▶ [TASK INSTRUCTIONS]: Exactly reproduce the entries, dropping any pictures from your copy.

Stored data entries
*** Begin section ***

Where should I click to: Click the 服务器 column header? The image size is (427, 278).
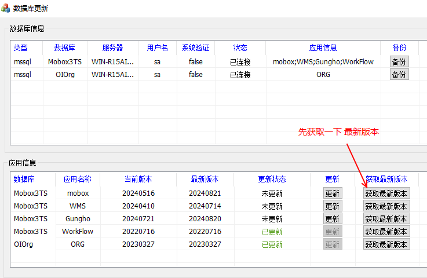click(x=112, y=48)
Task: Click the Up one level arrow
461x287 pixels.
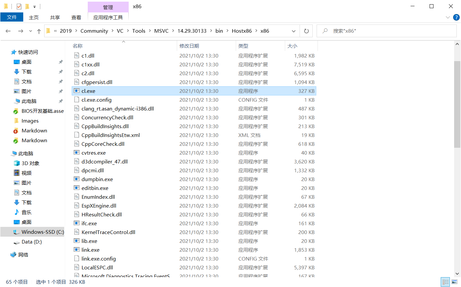Action: click(x=39, y=30)
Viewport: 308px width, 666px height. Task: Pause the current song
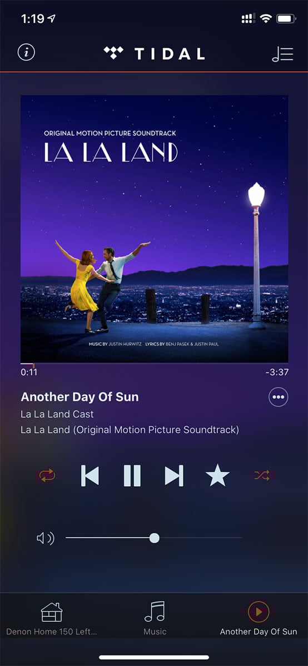click(132, 476)
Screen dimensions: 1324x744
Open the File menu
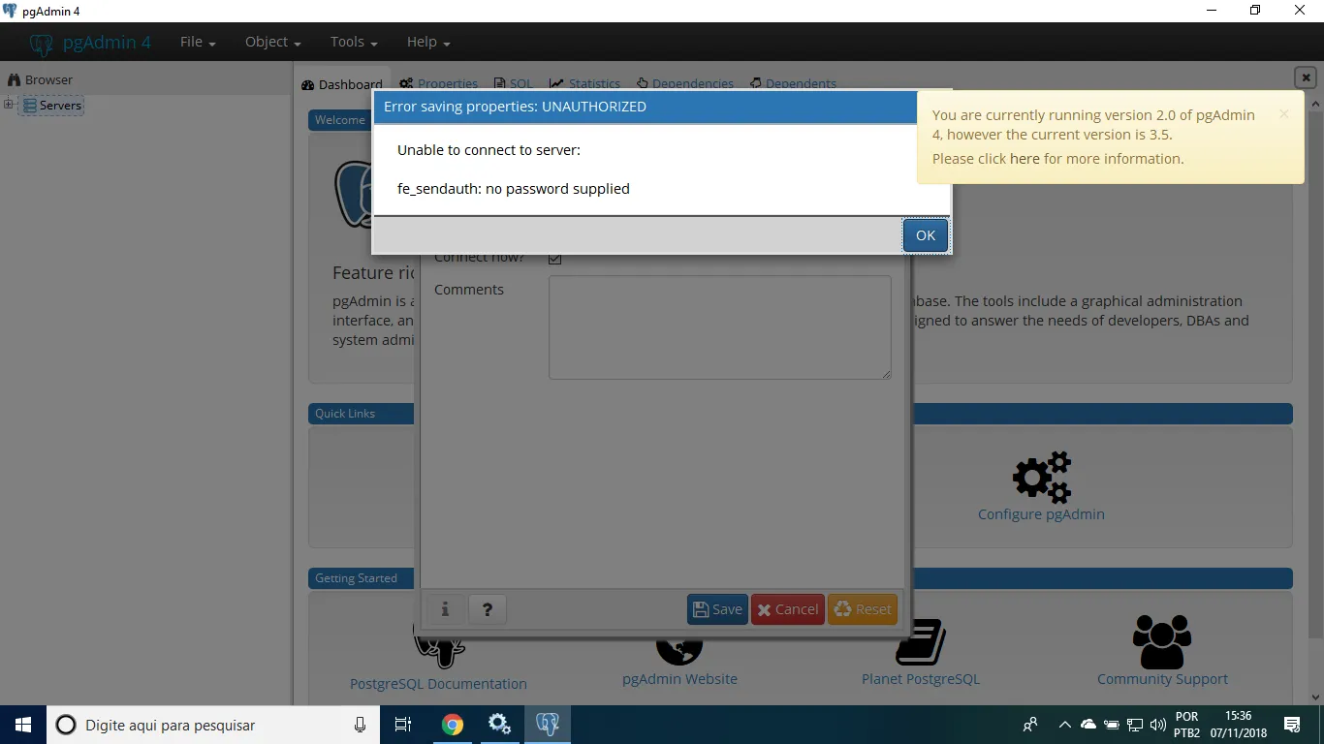tap(197, 42)
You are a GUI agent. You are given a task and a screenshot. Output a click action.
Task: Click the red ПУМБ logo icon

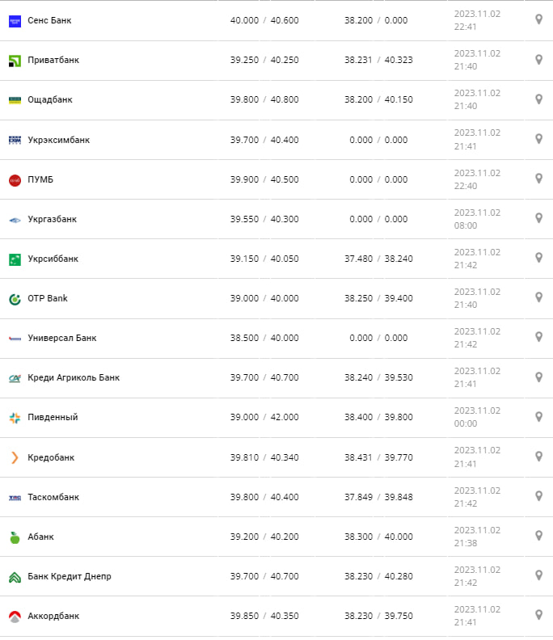point(15,179)
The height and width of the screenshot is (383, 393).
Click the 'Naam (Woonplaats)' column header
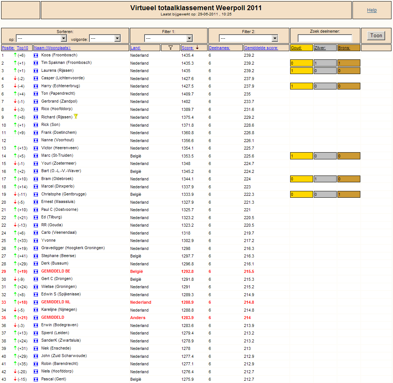52,48
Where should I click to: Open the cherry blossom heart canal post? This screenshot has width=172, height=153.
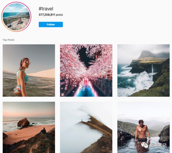[86, 71]
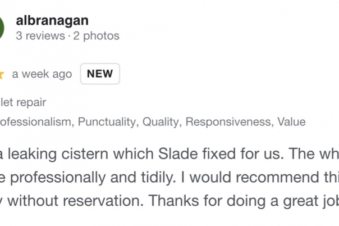339x226 pixels.
Task: Click the 'a week ago' timestamp
Action: 42,74
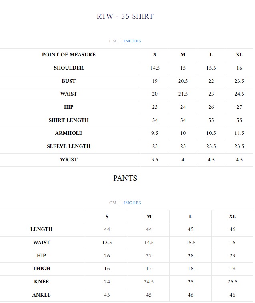Click the ANKLE row label
This screenshot has height=303, width=255.
tap(42, 295)
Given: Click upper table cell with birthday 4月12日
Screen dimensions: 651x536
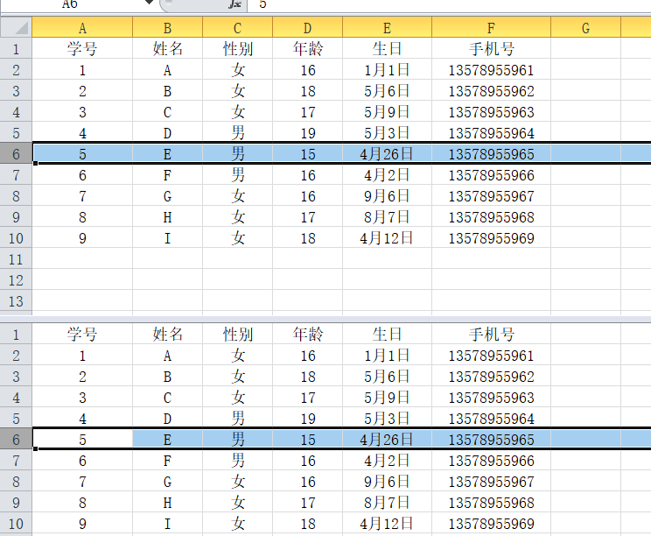Looking at the screenshot, I should pyautogui.click(x=386, y=238).
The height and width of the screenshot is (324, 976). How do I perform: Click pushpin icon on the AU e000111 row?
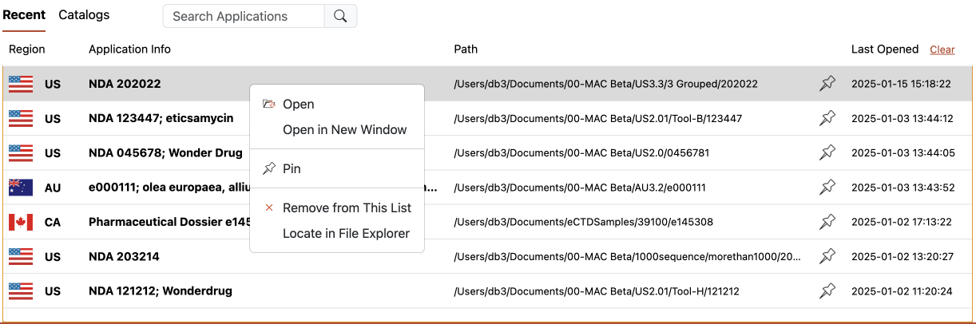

*** End section ***

▶ [WRITTEN ANSWER]:
Where should I click to: Click the 服务器 column header? The image size is (427, 278).
click(x=112, y=48)
Task: Click the Up one level arrow
461x287 pixels.
Action: click(x=39, y=30)
Viewport: 308px width, 666px height. Task: Pause the current song
click(132, 476)
Screen dimensions: 1324x744
Open the File menu
tap(197, 42)
You are a GUI agent. You are given a task and a screenshot. Output a click action.
Task: Click the red ПУМБ logo icon

point(15,179)
The height and width of the screenshot is (383, 393).
Click the 'Naam (Woonplaats)' column header
52,48
Where should I click to: Open the cherry blossom heart canal post? This screenshot has width=172, height=153.
[86, 71]
339x226 pixels.
Task: Click the 'a week ago' timestamp
Action: 42,74
Click the ANKLE row label
This screenshot has height=303, width=255.
tap(42, 295)
Given: Click upper table cell with birthday 4月12日
Screen dimensions: 651x536
Looking at the screenshot, I should pyautogui.click(x=386, y=238).
The height and width of the screenshot is (324, 976). How do I perform: Click pushpin icon on the AU e000111 row?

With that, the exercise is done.